En el caso que nos ocupa la circunstancia de que el autor del delito sea el padre de la víctima no sirve para optar por una de las alternativas legalmente previstas ya que tanto la privación de la patria potestad como la inhabilitación de la patria potestad suponen que el acusado es el padre de la víctima.
Tampoco aporta nada a tales efectos que el delito cometido sea un delito contra la libertad e indemnidad por cuanto que tal delito lleva aparejada la alternativa penal.
Sí tiene en cuenta este Tribunal que si bien debe afirmarse la gravedad objetiva de los hechos cometidos por el acusado, no son de los más graves previstos en el Código Penal como delitos de abusos y agresiones sexuales a menores de 13 años, así como que se ha formulado acusación definitiva contra el acusado por un solo hecho, por lo que debe optarse por la previsión menos grave para tales supuestos, como es la inhabilitación especial para el ejercicio de los derechos de patria potestad, si bien estableciéndose por el tiempo legal máximo de seis años para una mayor y más duradera protección de la menor.

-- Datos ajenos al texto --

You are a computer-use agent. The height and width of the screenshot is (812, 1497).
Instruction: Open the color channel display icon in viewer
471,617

NOVENO.-En aplicación del art. 123 del Código Penal , en cuya virtud, las costas procesales se entienden impuestas por la Ley a los criminalmente responsables de todo delito o falta, deben imponerse al acusado las costas del presente procedimiento.

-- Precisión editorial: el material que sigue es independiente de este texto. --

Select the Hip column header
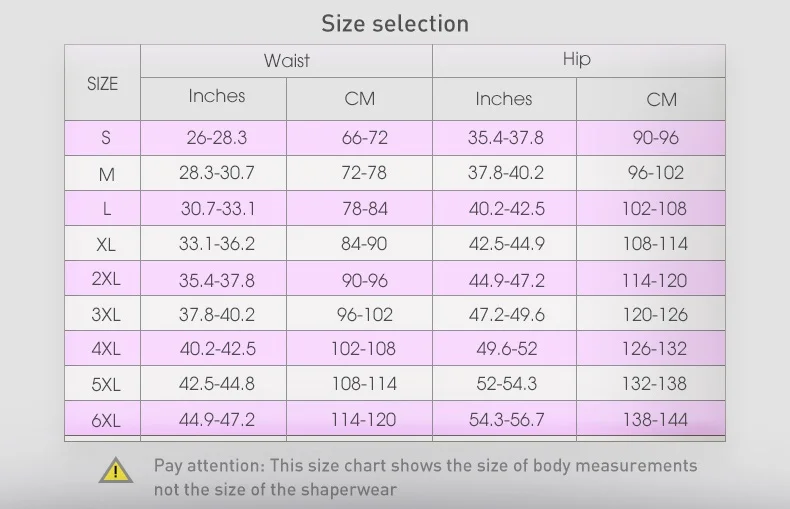 577,59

Por todo lo cual, y vistos los preceptos citados y demás disposiciones de general aplicación,
Fallo
Que debemos condenar y condenamos al acusado Roman , como autor penalmente responsable de un delito de abusos sexuales a persona menor de trece años, ya antes definido, sin circunstancias modificativas de la responsabilidad penal, a una pena de prisión de cinco años con la accesoria de inhabilitación especial para el derecho de sufragio pasivo durante el tiempo de la condena, así como al pago de las costas, imponiéndose al acusado la prohibición de aproximarse o acercarse a su hija Penélope , en cualquier lugar donde se encuentre, así como de acercarse a su domicilio o a cualquier lugar que sea frecuentado por ella, quedando en suspenso el régimen de visitas, comunicación y estancia que, en su caso, se hubiere reconocido al acusado respecto de Penélope , por tiempo de seis años y en una distancia inferior a 500 metros, así como la prohibición de comunicarse con la misma por cualquier medio de comunicación o medio informático o telemático, contacto escrito, verbal o visual por tiempo de seis años, e imponiéndose también al acusado la inhabilitación especial para el ejercicio de la patria potestad sobre su hija Penélope por tiempo de seis años.
Abónese al acusado, para el cumplimiento de la pena que aquí se le impone, el tiempo que haya estado privado provisionalmente de su libertad por esta causa.
Así por esta nuestra sentencia, contra la que puede interponerse recurso de casación ante la Sala 2ª del Tribunal Supremo, anunciado ante esta Audiencia dentro del plazo de cinco días, a contar desde el siguiente al de la última notificación, y de la que se llevará certificación al Rollo de Sala, la pronunciamos, mandamos y firmamos.